**RECORDS FOR THE TASK**:
——————————
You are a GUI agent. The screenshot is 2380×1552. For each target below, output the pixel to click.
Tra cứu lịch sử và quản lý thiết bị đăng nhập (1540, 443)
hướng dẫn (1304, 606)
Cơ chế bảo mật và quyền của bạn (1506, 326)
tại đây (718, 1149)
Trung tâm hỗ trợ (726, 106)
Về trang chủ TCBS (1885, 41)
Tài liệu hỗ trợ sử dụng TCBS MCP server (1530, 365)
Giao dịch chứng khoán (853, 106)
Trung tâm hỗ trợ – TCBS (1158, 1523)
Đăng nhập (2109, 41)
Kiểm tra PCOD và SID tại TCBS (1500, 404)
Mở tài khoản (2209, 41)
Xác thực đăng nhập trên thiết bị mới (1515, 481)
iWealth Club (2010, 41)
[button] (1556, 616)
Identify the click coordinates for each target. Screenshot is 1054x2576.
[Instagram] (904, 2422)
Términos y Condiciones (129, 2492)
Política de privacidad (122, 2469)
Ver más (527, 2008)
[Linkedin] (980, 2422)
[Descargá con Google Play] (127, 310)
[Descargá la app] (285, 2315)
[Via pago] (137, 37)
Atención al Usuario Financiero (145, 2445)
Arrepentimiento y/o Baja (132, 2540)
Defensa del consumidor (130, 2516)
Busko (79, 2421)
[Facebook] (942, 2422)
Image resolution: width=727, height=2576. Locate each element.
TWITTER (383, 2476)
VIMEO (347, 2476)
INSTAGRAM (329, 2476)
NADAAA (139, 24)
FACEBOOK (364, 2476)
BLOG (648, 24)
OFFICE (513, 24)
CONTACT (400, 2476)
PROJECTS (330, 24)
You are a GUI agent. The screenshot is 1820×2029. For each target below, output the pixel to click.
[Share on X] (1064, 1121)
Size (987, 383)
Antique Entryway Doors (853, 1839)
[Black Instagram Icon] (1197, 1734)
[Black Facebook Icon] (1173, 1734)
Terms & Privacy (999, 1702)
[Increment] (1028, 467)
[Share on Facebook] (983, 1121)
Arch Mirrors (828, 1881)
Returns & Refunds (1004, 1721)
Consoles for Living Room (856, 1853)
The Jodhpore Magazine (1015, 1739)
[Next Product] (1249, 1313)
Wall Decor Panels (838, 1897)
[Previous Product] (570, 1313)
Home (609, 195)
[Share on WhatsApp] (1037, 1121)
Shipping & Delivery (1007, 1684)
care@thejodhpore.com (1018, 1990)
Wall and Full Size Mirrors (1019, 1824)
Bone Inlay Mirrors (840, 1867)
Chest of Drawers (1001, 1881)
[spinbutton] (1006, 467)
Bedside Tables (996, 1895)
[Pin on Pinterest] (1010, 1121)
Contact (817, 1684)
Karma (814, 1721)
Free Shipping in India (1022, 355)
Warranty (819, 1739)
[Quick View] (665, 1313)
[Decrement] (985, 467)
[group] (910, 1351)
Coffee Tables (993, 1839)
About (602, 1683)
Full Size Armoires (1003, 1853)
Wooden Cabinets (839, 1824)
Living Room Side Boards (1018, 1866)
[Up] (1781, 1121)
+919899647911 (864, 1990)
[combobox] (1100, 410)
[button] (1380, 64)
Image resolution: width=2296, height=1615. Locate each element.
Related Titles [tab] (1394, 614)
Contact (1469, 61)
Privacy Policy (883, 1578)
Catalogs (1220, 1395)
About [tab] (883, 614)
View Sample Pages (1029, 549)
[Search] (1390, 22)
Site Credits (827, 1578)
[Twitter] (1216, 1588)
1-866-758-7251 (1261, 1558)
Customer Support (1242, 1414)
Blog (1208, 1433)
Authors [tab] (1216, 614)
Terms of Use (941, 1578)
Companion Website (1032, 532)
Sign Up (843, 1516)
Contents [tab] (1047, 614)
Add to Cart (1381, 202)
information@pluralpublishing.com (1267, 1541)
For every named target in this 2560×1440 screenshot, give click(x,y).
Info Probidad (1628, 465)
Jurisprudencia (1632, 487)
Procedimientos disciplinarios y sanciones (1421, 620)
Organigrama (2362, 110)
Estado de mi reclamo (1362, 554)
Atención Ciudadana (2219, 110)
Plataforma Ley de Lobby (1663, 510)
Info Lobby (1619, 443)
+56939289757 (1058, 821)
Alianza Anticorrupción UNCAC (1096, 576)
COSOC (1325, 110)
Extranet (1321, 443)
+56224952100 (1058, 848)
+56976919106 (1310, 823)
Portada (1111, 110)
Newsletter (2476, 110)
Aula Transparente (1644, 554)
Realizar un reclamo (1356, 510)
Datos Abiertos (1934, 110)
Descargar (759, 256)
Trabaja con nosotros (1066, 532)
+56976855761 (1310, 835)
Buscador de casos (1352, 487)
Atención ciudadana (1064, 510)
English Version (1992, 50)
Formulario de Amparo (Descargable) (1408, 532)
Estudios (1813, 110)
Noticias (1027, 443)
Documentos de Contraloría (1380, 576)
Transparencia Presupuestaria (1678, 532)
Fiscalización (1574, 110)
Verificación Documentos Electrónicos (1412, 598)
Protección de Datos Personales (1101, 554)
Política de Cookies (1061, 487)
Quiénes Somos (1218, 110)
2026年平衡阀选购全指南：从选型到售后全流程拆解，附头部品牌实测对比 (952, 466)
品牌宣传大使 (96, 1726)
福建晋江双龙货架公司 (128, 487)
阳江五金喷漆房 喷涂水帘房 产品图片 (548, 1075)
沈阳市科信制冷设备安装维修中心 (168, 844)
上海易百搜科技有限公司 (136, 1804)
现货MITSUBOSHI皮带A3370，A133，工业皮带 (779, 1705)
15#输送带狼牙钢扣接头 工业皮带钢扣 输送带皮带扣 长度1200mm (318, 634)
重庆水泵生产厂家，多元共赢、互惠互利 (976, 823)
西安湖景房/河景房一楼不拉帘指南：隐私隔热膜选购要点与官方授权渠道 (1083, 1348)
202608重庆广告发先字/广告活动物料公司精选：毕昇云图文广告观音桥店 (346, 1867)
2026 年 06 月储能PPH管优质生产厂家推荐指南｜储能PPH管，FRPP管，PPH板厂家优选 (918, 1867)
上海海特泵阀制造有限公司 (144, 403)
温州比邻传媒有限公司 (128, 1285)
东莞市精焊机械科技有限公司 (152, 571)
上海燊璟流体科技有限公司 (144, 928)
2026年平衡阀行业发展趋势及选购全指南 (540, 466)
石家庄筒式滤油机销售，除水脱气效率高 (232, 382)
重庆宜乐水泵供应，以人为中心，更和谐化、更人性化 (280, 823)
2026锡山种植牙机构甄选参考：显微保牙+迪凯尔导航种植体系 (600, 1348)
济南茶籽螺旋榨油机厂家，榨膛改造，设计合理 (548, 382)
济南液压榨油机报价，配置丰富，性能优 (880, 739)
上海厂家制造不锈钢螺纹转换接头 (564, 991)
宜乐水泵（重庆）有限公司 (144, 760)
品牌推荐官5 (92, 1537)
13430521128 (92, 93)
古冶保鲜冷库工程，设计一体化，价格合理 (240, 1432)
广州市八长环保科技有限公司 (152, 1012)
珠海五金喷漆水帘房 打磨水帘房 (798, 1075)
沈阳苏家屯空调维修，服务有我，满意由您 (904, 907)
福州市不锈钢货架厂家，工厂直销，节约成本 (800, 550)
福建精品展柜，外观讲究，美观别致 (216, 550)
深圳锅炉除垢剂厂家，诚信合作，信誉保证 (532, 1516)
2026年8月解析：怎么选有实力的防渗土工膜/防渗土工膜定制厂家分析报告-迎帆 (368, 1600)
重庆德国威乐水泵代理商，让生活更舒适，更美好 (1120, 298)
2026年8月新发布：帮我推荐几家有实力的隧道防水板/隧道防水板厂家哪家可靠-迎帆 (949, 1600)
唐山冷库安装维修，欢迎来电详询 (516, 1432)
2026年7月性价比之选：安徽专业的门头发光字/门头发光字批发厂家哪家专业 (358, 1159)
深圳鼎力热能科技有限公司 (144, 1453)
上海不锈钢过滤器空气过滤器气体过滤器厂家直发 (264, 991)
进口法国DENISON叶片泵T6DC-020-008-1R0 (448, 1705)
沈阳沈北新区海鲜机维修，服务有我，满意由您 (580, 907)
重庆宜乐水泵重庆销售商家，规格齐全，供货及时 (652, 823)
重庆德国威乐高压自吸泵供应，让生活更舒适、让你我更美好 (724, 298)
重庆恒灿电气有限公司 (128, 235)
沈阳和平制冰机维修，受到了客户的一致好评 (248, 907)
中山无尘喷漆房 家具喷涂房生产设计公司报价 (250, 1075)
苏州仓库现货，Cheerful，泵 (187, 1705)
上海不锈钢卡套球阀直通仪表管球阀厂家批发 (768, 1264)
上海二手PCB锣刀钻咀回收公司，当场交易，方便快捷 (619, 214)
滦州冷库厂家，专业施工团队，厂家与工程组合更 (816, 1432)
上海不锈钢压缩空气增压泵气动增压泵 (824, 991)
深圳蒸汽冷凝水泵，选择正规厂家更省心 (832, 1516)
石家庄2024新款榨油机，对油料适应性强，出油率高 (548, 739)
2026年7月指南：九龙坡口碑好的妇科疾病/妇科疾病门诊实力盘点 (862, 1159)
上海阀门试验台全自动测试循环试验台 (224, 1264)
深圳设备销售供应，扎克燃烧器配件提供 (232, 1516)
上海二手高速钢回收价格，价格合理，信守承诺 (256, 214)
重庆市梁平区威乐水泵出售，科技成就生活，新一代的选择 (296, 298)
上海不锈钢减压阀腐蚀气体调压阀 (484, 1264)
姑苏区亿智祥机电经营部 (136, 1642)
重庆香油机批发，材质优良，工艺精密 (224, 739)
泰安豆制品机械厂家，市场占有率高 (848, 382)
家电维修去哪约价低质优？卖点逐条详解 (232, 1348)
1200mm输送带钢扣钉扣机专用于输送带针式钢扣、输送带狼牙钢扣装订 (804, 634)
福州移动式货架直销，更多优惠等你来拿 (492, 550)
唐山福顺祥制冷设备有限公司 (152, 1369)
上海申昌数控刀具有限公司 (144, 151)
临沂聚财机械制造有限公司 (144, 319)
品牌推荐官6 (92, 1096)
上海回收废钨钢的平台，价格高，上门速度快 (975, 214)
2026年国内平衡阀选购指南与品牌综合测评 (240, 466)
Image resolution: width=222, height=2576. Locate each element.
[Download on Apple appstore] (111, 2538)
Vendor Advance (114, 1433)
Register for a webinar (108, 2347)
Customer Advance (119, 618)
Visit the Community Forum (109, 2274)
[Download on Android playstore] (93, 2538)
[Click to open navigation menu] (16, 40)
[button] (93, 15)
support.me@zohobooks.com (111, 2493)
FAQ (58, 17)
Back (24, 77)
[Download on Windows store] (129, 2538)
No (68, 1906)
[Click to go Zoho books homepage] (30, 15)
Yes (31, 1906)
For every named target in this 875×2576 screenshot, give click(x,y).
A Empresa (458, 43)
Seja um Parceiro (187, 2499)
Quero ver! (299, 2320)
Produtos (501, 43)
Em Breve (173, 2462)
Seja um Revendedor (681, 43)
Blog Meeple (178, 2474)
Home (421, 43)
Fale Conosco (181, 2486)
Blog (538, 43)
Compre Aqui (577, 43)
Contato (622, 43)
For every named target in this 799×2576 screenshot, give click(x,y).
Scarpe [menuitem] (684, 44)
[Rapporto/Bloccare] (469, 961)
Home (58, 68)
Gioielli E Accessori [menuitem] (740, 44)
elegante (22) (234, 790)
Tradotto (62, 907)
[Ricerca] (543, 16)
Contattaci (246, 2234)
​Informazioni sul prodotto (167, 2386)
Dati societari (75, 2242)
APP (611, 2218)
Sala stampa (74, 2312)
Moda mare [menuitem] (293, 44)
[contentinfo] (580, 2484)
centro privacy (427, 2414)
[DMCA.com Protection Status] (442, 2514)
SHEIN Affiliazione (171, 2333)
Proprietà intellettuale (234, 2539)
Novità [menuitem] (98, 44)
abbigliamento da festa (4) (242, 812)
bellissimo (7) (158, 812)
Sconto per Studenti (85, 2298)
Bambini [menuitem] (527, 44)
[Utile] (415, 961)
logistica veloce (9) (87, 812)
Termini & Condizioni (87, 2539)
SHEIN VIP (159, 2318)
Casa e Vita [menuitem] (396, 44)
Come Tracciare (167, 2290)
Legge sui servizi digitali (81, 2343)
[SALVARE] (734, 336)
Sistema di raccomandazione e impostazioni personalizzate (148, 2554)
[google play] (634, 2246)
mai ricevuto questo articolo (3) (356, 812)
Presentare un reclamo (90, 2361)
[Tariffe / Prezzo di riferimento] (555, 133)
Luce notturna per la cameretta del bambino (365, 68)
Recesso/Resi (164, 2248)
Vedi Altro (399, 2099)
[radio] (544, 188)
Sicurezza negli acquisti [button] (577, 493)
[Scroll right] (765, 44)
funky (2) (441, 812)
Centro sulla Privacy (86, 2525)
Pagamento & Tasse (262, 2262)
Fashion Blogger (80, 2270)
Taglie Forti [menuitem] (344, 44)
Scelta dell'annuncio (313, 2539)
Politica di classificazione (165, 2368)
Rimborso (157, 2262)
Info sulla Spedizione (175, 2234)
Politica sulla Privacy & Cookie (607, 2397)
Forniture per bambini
——————————
When a line holds the string "Trung", pull it out of the listing.

Trung tâm hỗ trợ (726, 106)
Trung tâm hỗ trợ – TCBS (1158, 1523)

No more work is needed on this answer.